One could say of “Weekdays” that chanting the days of the week over a minimal beat could be about as Warholian a reinvention of reality as making oversized silkscreened Brillo pad boxes to be displayed in a museum to echo their equally commercial display on a supermarket shelf. (This and similar aspects of conceptual art occurred during the era of post-punk music, most notably with Public Image Limited’s “Metal Box” ensconced in an embossed film can that would roll off your record shelf if not carefully contained, Joy Division’s somber memorial of “Still” to the Durutti Column single with the sandpaper sleeve that, without appropriately heavy duty PVC sleeve housing or a special custom corrugated cardboard envelope, would ruin the sleeves of all adjacent singles after being removed and replaced couple of times.) Not to mention a possible nod to The Clash’s cover of The Equals’ “Police On My Back,” but I digress. “Weekdays” feature some beautiful spiraling harmony chants that dart back and forth in call and response like some psychedelic Medieval phrasing or tightly regimented Siamese fighting fish choreography. Or both. A different kind of tension results from the harmony call and response in “Let You Go,” where Las Kellies’ vocals march quickly and sharply over a simple, forceful beat while a perfectly microphoned buzzsaw rhythm guitar accordions into an echoed pile up not once but twice. One more chorus and then…Dead stop.

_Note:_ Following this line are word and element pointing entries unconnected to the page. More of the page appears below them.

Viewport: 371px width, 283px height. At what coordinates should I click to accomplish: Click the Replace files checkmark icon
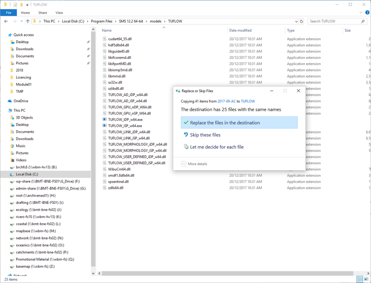tap(186, 123)
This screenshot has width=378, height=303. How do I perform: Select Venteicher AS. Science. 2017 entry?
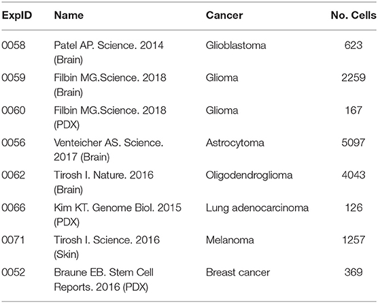coord(109,150)
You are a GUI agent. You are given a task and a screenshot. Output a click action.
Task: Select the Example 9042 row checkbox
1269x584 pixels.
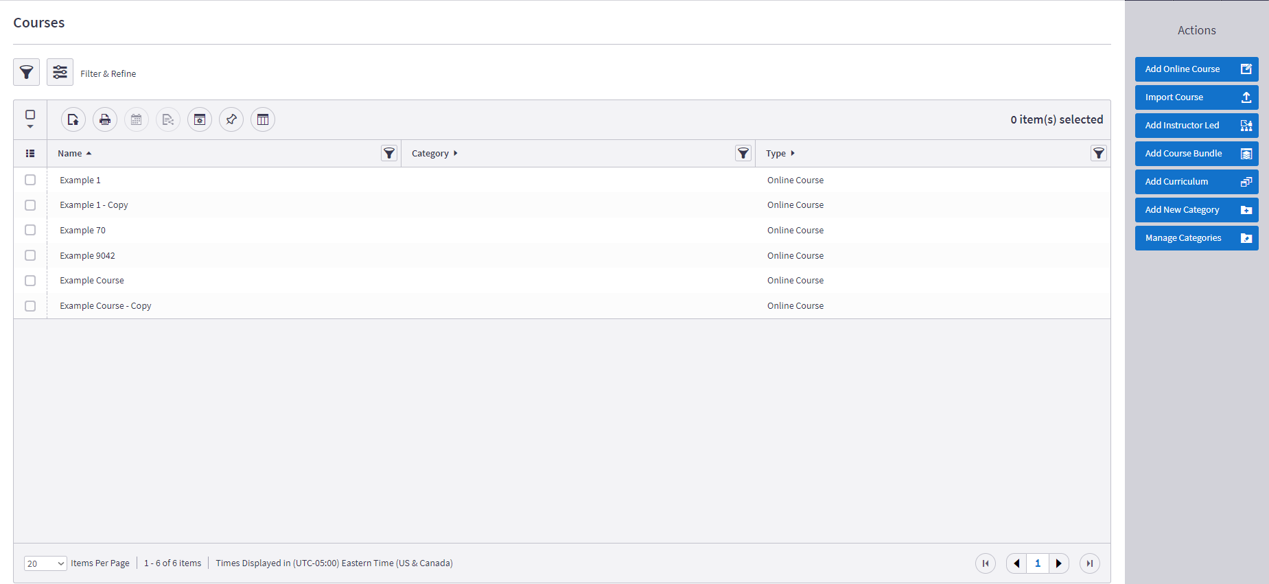pyautogui.click(x=30, y=255)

Las Kellie’s recollect themselves with the reflectively slow pendulum swing into spacey-ness that is “White Paradise.” Here, those Lorelei vocals return in order to intone slowly syllabic over skittering slide guitar echoes that float by in ripples. Meanwhile, as the bass line quietly stalks in the shadows, the hidden lagoon beckons while creepers fold away with each guitar riff.

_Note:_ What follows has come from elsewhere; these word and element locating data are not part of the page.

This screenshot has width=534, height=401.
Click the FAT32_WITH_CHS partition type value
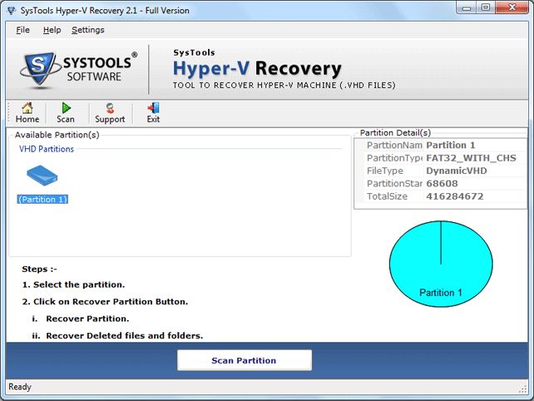tap(471, 158)
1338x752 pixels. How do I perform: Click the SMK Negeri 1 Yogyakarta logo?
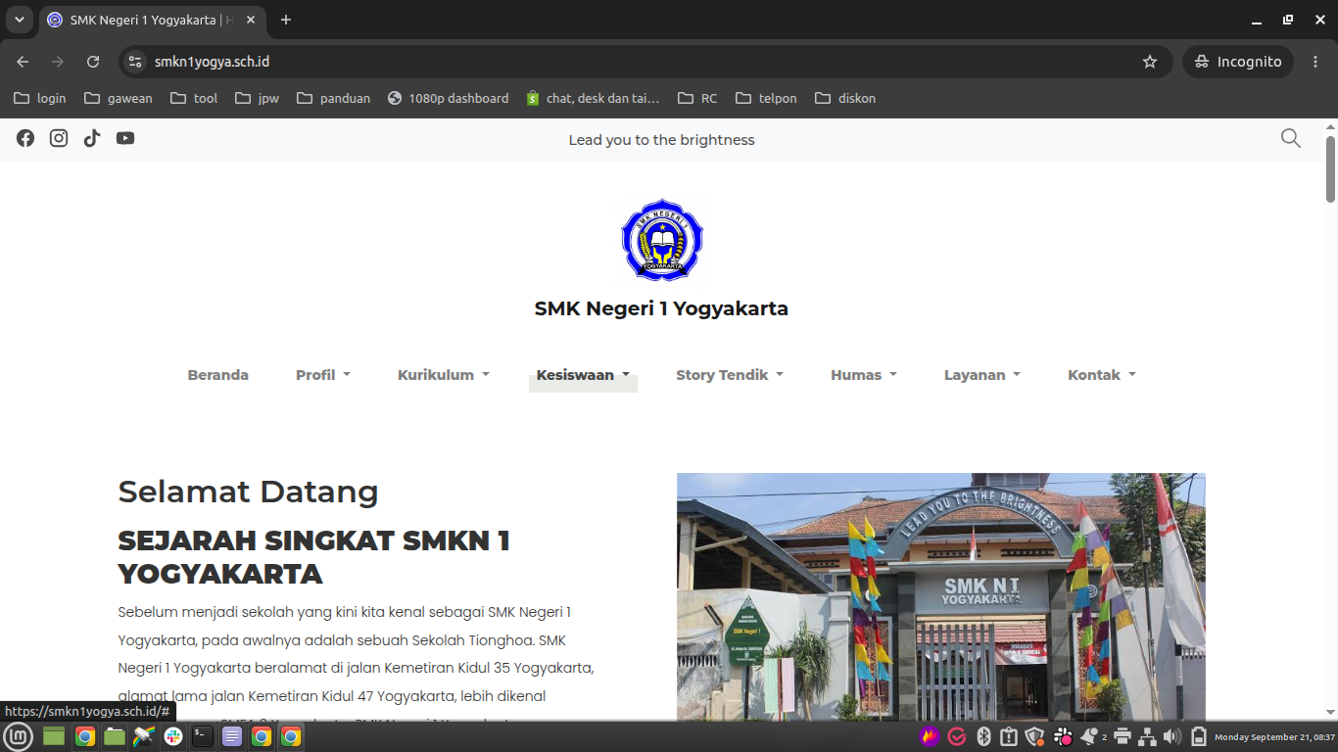662,240
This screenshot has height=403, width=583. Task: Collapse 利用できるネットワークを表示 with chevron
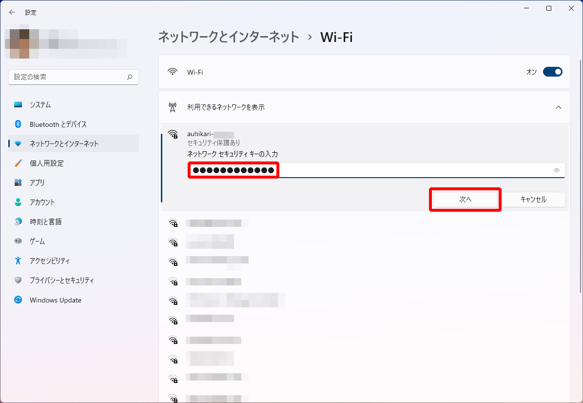click(x=559, y=107)
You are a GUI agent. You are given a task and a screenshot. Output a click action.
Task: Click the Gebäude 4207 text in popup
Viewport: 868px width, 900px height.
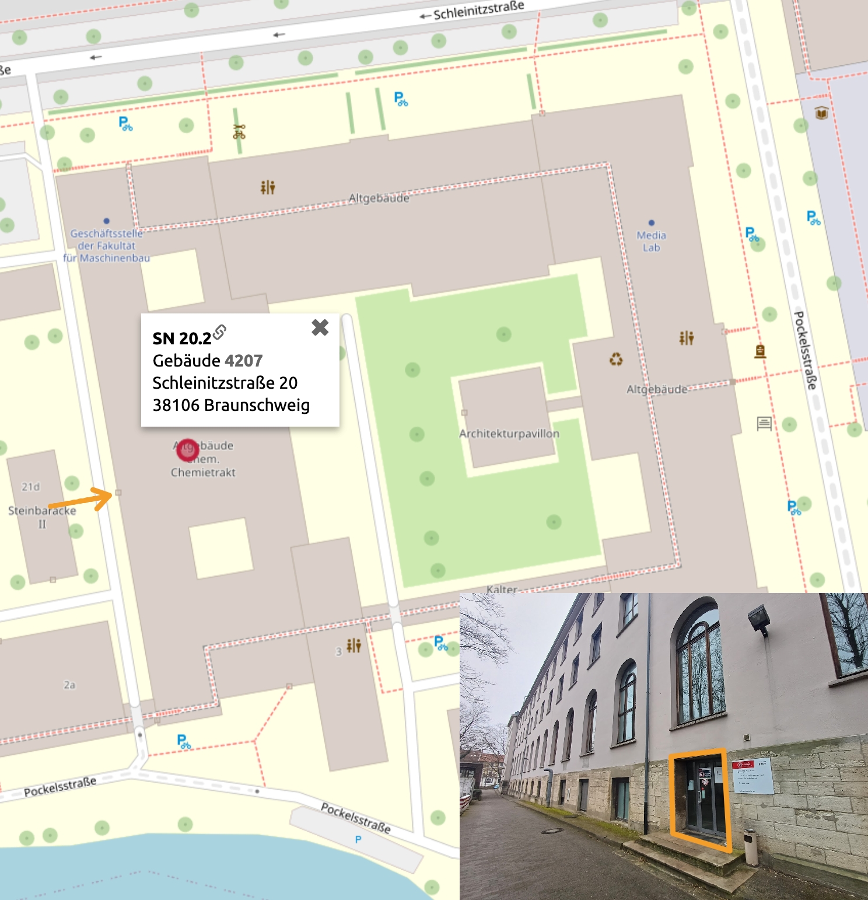(208, 361)
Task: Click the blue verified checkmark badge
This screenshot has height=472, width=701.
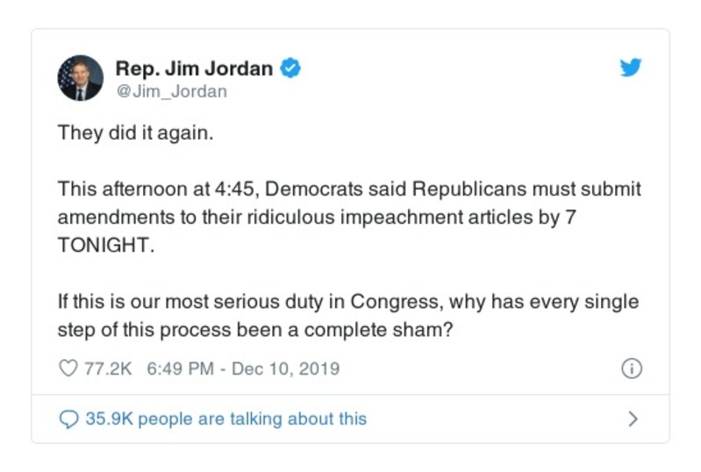Action: pos(290,68)
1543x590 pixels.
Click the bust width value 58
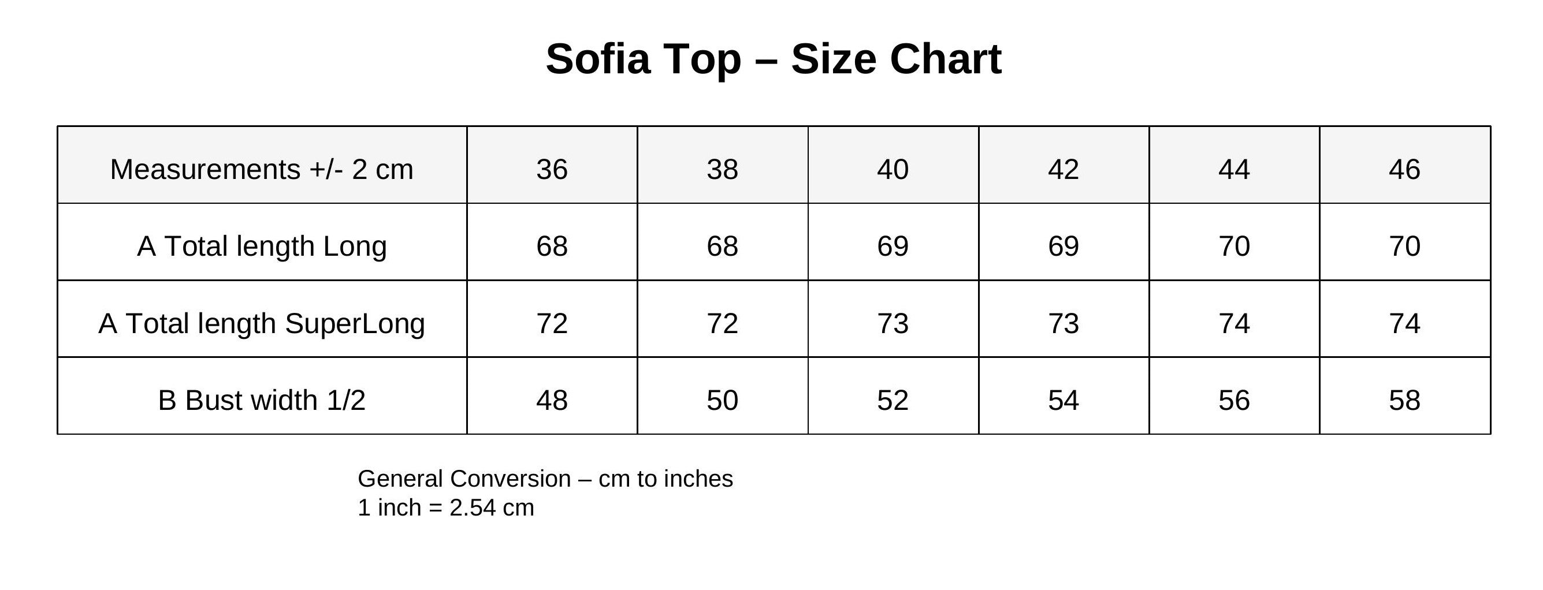1404,400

The slow-paced finale, “Close Talker,” ends while the ever-breathless vocals intone over and over: “A‑oooh / A‑ahhhhh, ahhhhh, ahhhhh…” In the closest Las Kellies come to complaining (“I see your green hair/I really don’t care”), it’s more observational than anything else. Even when they sing, “I’ve had enough of you” as they sweetly throw shade, or given its present context in nomenclature more befitting of the world of 1981, kiss off a world of space invaders, there’s nothing more punk than just to shrug and move on.
Without a care in the world.
And for the final time, all cuts off abruptly.